- **The task**
Rewrite the data from its first line through the line containing "(x=1030, y=265)", keeping every line and raising each click coordinate by 94 while leaving all other text as it is.
= = = = =
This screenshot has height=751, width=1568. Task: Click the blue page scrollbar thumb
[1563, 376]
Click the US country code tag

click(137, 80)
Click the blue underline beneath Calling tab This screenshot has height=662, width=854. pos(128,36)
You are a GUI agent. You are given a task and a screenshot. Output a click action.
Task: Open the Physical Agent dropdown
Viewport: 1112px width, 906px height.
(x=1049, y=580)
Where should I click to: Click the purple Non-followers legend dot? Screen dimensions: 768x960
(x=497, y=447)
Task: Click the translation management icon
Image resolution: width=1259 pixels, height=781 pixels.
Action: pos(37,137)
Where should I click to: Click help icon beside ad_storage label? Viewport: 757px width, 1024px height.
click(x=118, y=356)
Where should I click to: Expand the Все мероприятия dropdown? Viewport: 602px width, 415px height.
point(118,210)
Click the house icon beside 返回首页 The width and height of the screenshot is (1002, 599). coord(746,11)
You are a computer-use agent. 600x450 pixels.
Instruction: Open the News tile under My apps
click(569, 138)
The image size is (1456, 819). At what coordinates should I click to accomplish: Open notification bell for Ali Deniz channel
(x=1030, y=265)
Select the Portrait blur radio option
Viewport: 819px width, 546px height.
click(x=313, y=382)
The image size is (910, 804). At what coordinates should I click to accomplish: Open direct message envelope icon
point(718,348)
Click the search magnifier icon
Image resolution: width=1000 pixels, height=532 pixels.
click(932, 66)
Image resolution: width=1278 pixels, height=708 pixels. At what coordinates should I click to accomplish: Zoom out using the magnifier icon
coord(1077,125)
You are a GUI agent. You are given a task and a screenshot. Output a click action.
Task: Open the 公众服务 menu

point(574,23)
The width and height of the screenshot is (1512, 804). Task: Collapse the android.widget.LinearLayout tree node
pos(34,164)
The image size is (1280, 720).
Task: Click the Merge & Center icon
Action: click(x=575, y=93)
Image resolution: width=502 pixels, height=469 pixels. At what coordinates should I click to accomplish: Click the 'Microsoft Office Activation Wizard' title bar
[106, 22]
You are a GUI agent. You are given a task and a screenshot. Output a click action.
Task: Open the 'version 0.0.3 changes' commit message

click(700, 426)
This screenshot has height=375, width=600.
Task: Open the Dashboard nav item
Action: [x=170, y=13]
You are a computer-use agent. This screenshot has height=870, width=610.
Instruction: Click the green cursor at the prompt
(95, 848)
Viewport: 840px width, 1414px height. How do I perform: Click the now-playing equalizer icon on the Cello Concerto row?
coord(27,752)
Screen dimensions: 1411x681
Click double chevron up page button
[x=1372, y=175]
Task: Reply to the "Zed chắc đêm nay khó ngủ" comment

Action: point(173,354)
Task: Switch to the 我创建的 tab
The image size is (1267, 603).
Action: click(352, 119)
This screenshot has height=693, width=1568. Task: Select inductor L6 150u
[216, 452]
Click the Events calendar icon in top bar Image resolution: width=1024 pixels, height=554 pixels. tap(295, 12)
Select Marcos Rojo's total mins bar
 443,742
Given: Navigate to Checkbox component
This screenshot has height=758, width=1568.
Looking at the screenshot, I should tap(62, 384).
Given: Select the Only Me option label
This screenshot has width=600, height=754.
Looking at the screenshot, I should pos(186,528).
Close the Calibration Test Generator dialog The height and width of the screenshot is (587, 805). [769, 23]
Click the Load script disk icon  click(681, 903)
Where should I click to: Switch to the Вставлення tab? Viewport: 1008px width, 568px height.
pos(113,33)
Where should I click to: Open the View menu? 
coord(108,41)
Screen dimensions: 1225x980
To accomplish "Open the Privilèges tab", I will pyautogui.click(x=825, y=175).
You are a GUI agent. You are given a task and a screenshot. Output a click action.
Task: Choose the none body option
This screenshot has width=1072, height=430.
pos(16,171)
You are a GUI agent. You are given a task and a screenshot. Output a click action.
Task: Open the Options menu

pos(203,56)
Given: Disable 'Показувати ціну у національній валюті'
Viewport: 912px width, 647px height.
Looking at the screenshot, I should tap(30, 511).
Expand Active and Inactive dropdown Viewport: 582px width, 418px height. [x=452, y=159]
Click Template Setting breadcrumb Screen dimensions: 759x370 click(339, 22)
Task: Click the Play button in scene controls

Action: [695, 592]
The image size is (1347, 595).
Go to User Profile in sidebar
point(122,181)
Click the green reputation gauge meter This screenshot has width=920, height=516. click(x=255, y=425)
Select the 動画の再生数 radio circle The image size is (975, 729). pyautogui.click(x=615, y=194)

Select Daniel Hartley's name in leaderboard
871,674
= = = = =
- **Exercise response**
This screenshot has height=751, width=1568. Task: Click the blue page scrollbar thumb
[1657, 470]
Click the US country code tag

click(231, 174)
Click the blue underline beneath Calling tab This screenshot has height=662, width=854. pos(222,130)
You are a GUI agent. You are given a task and a screenshot. Output a click action.
Task: Open the Physical Agent dropdown
Viewport: 1112px width, 906px height.
(x=1143, y=674)
Where should I click to: Click the purple Non-followers legend dot? Screen dimensions: 768x960
(x=591, y=541)
Task: Click the translation management icon
Image resolution: width=1259 pixels, height=781 pixels.
Action: pos(131,231)
Where should I click to: Click help icon beside ad_storage label? Viewport: 757px width, 1024px height.
click(x=212, y=450)
Where should I click to: Expand the Все мероприятия dropdown? Viewport: 602px width, 415px height.
point(212,304)
Click the house icon beside 返回首页 The width and height of the screenshot is (1002, 599). coord(840,105)
You are a computer-use agent. 600x450 pixels.
Instruction: Open the News tile under My apps
click(663, 232)
The image size is (1456, 819). At what coordinates should I click to accomplish: Open notification bell for Ali Deniz channel
(x=1124, y=359)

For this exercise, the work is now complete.